On ships and boats, often overfilled with desperate humanity,
across the Mediterranean, they are coming. On bicycles and on foot down from
the Arctic Circle they are coming. Through any hole they can find in the nation
of Hungary’s new razor-wire fence they are crawling, a swarming mass of
refugees, in the worst crises of mass migration of human souls since the Second
World War
In Eastern Europe, while countries desperately try to figure
out what to do, with Germany offering asylum to up to 800,000 refugees, and
Britain accepting so far a few hundred, although promising to take 20,000 more,
there is no coherent plan to deal with this.

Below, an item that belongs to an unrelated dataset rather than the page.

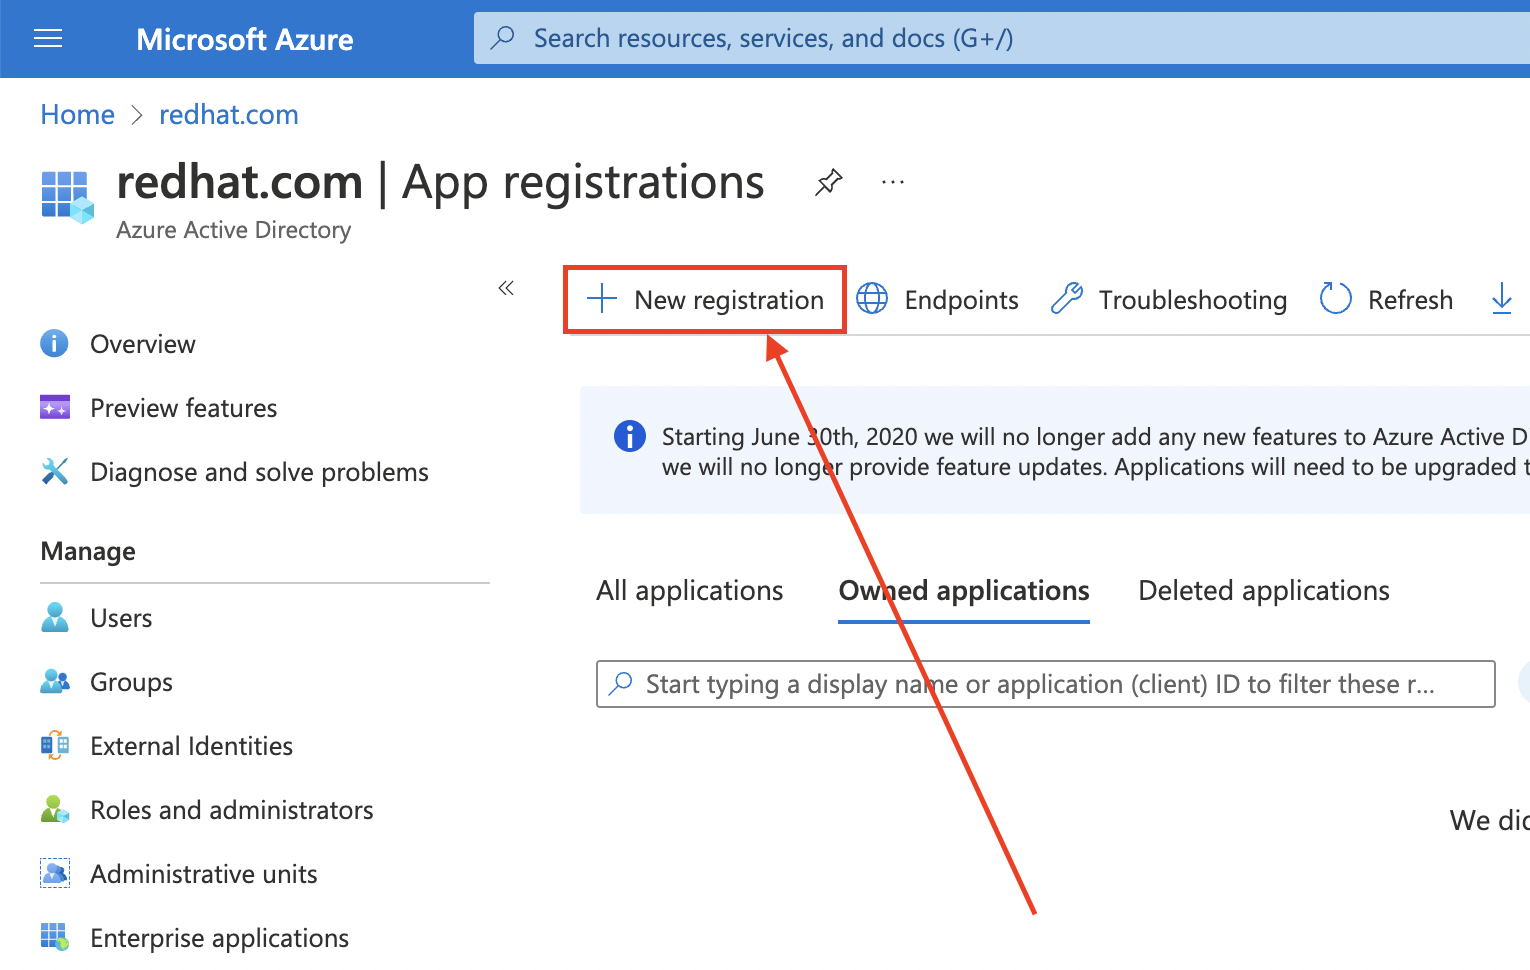Viewport: 1530px width, 970px height.
Task: Open Endpoints from the toolbar
Action: [x=938, y=299]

The Greek islands have been overrun with refugees from the
Syrian Civil war and those fleeing from ISIS, while the nation of Greece itself
is in the middle of political upheavals, a disastrous economy, and an inability
to cope with much of anything right now, let alone the swarms of hundreds of
thousands of desperate people who are swarming or trying to swarm into Europe.
The response from the industrialized countries has been
incoherent at best; with Hungary building its razor-wire fence that is over a
hundred miles long, Britain taking a few hundred refugees, and Germany taking
hundreds of thousands, while calling on others to do more.

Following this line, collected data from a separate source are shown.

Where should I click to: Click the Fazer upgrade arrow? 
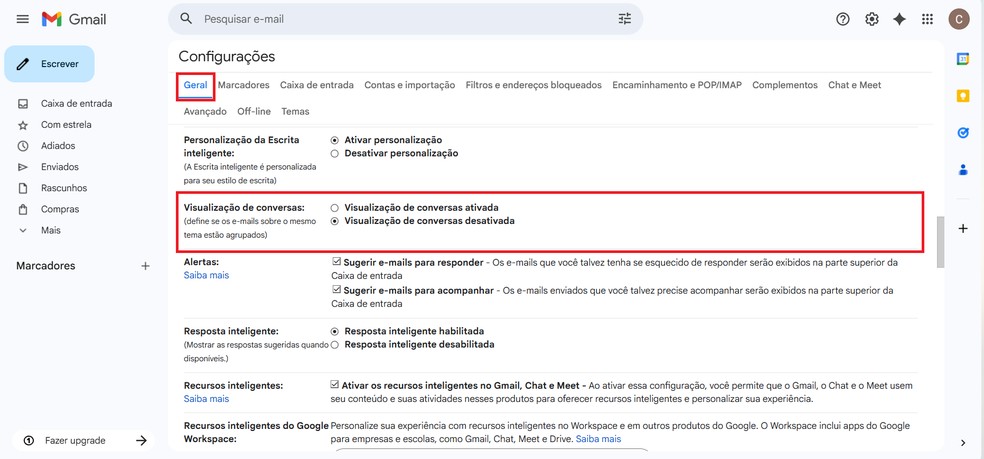tap(141, 441)
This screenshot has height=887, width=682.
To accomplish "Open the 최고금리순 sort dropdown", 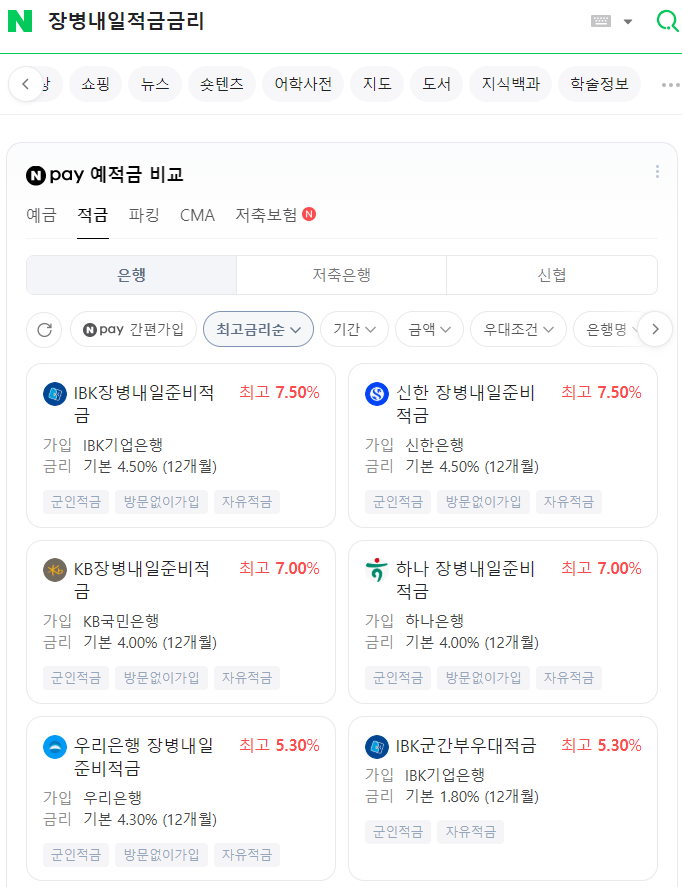I will pos(258,330).
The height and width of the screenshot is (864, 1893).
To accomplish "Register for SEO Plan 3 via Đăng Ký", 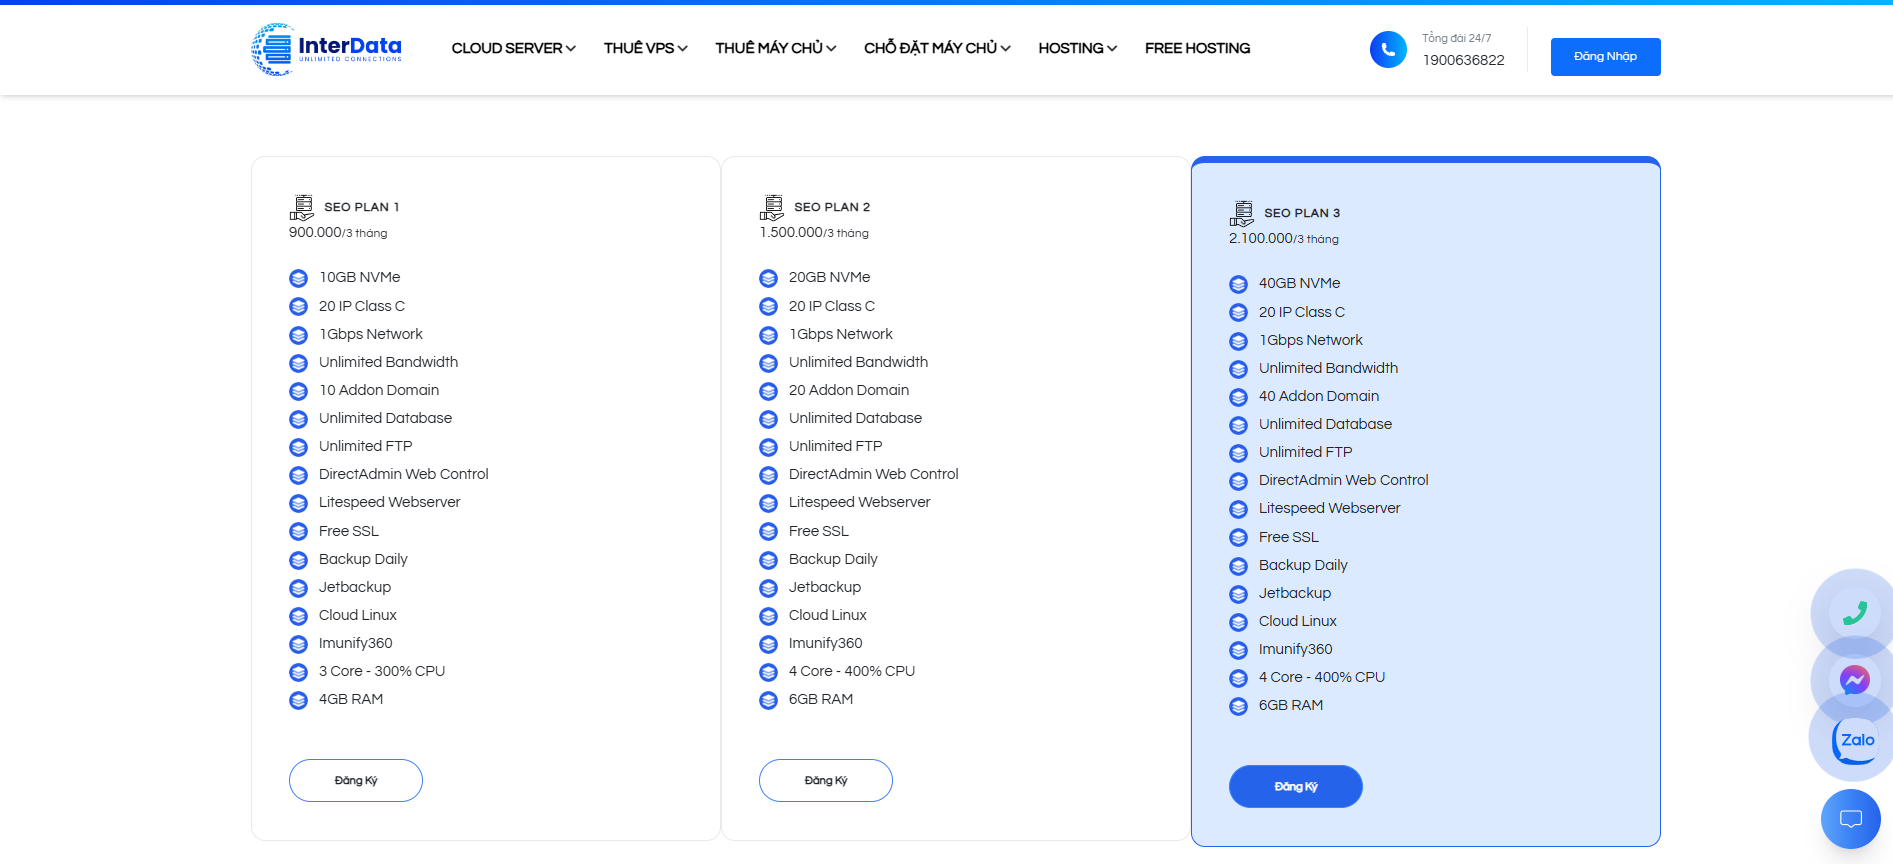I will point(1295,786).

However, in recent days many minds have been changed by the
harrowing images of a young Syrian boy, just three years old, who drowned and
whose body was washed ashore after the boat he was on capsized as his family fled from the unrest in the Middle East. Since then, there has been a mad scramble by
politicians the world over to prove that they have a heart.
While America has not done much so far, yesterday the
administration promised that in the weeks and months ahead they would be
developing a strategy to try and take more refugees, while at the same time
trying to vet and be certain that no members of ISIS or any other terrorist
organization was not using this crises to infiltrate Western civilization and
attack us. At the same time, former Shadow Prime Minister in the UK Edward
Milliband has said that America should probably take about 50% of all the
refugees.
The West has always been and continues to be the world’s
cornerstone of stability, with strong, capitalistic economies, democratic forms
of government, (in recent years, at least) and massively strong armies. We in
the west have economic disasters from time to time, but we don’t have coups. We
argue with each other, but we don’t kill each other. We throw out our
governments at election time, but we do it with votes, not bullets. And our
leaders are supposed to be the best the world has to offer.
But they goofed this one up.
The reason these migrants are coming to us and not going
farther east, into Iran, or countries like that is because they know in the
west they will be free. They may have to worry about their kids getting good
grades, but not about getting their head chopped off for not bowing to the
twisted, semi-Islamic “religion” of ISIS.
Of course, this is not a problem that has grown up overnight.
It has festered for a long time, with more and more people coming in, until
suddenly it has exploded over into a breaking point, like water over a dam, and
nobody knows what to do.
But that was not where they goofed up, not in the beginning.
For the migrant crises, like a line of dominoes knocking each other over, is a
direct result of the rise of ISIS, and the inability of America and its
coalition to do much about it.
It could be argued that countries like Germany and the UK
should have been and should still be more involved in the fight against ISIS,
but the American president is called the leader of the free world for a reason.
And Mr. Obama has been woefully slow and ineffective in mobilizing the west and
the developing and stable members of the eastern world into a real force that
ISIS needs to reckon with,
Turkey is not fully engaged, and other middle-eastern nations
stand idly by. And while we can debate about how this crises is best fixed in
the short term, the only way we are going to fix it in the long run is by this
administration showing real leadership in the fight against ISIS, and building
the sort of global, massive coalition there was a more than a decade ago when
we fought Iraq. There does not need to American ground troops, but there can be
Syrian rebels that are armed and trained by us, Turkish troops who do not want
to see this spill over into their homeland, Iraqi military who are taught to
stand their ground and fight, and Kurds, who have good reason to fight ISIS.
The fix won’t be fast and it won’t be easy, but destroying
ISIS, and putting real energy behind the fight so that ISIS finally falls, has
to happen. If we don’t fix it, no matter if Hungary takes down its fence, or
the UK takes half a million refugees, this is only going to get worse, and
worse, and worse.
Our leaders goofed up by not taking ISIS seriously enough,
and they haven’t help things very much by letting the wound fester, and now a
vast migration rivaling that of the German hordes pouring into Rome, running
from the horsemen from the east, has begun. The only way to stop this migration
is to kill the horsemen, to destroy ISIS.